_Problem description_: Please print each entry below exactly as it reads.

#####

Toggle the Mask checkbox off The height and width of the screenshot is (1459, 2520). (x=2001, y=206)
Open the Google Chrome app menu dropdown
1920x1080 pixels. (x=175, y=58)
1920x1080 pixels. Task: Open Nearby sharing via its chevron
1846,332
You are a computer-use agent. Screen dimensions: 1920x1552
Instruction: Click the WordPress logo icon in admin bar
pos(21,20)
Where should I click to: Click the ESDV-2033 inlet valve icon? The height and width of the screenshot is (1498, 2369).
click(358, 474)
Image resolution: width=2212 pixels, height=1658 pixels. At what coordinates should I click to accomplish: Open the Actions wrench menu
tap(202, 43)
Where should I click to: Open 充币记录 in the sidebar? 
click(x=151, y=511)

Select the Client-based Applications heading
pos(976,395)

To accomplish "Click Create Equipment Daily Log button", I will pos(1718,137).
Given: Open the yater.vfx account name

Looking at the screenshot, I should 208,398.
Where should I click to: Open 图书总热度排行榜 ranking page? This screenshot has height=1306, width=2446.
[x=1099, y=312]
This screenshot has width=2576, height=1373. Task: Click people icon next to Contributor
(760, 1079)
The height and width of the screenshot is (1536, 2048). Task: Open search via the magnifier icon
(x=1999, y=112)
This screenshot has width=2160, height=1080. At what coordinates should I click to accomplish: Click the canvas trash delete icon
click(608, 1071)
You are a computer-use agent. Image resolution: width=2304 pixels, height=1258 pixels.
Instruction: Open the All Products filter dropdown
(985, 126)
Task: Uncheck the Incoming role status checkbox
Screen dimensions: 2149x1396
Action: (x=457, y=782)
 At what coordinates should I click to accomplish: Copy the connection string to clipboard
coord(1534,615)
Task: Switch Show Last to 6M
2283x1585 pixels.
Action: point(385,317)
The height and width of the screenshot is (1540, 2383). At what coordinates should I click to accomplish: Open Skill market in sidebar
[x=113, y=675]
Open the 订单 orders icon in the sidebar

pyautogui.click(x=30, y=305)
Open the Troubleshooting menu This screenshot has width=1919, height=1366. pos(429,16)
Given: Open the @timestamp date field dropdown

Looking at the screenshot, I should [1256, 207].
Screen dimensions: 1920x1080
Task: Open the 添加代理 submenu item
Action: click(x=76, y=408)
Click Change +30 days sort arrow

#####

_Task response_:
Toggle the Mask checkbox off The height and width of the screenshot is (1459, 2520). (x=2001, y=206)
Open the Google Chrome app menu dropdown
1920x1080 pixels. (x=175, y=58)
1920x1080 pixels. Task: Open Nearby sharing via its chevron
1846,332
You are a computer-use agent. Screen dimensions: 1920x1552
Instruction: Click the WordPress logo icon in admin bar
pos(21,20)
Where should I click to: Click the ESDV-2033 inlet valve icon? The height and width of the screenshot is (1498, 2369).
click(358, 474)
Image resolution: width=2212 pixels, height=1658 pixels. At what coordinates should I click to accomplish: Open the Actions wrench menu
tap(202, 43)
Where should I click to: Open 充币记录 in the sidebar? 
click(x=151, y=511)

Select the Client-based Applications heading
pos(976,395)

To accomplish "Click Create Equipment Daily Log button", I will pos(1718,137).
Given: Open the yater.vfx account name

Looking at the screenshot, I should 208,398.
Where should I click to: Open 图书总热度排行榜 ranking page? This screenshot has height=1306, width=2446.
[x=1099, y=312]
This screenshot has width=2576, height=1373. Task: Click people icon next to Contributor
(760, 1079)
The height and width of the screenshot is (1536, 2048). Task: Open search via the magnifier icon
(x=1999, y=112)
This screenshot has width=2160, height=1080. At what coordinates should I click to accomplish: Click the canvas trash delete icon
click(608, 1071)
You are a computer-use agent. Image resolution: width=2304 pixels, height=1258 pixels.
Instruction: Open the All Products filter dropdown
(985, 126)
Task: Uncheck the Incoming role status checkbox
Screen dimensions: 2149x1396
Action: (x=457, y=782)
 At what coordinates should I click to accomplish: Copy the connection string to clipboard
coord(1534,615)
Task: Switch Show Last to 6M
2283x1585 pixels.
Action: point(385,317)
The height and width of the screenshot is (1540, 2383). At what coordinates should I click to accomplish: Open Skill market in sidebar
[x=113, y=675]
Open the 订单 orders icon in the sidebar

pyautogui.click(x=30, y=305)
Open the Troubleshooting menu This screenshot has width=1919, height=1366. pos(429,16)
Given: Open the @timestamp date field dropdown

Looking at the screenshot, I should [1256, 207].
Screen dimensions: 1920x1080
Task: Open the 添加代理 submenu item
Action: click(x=76, y=408)
Click Change +30 days sort arrow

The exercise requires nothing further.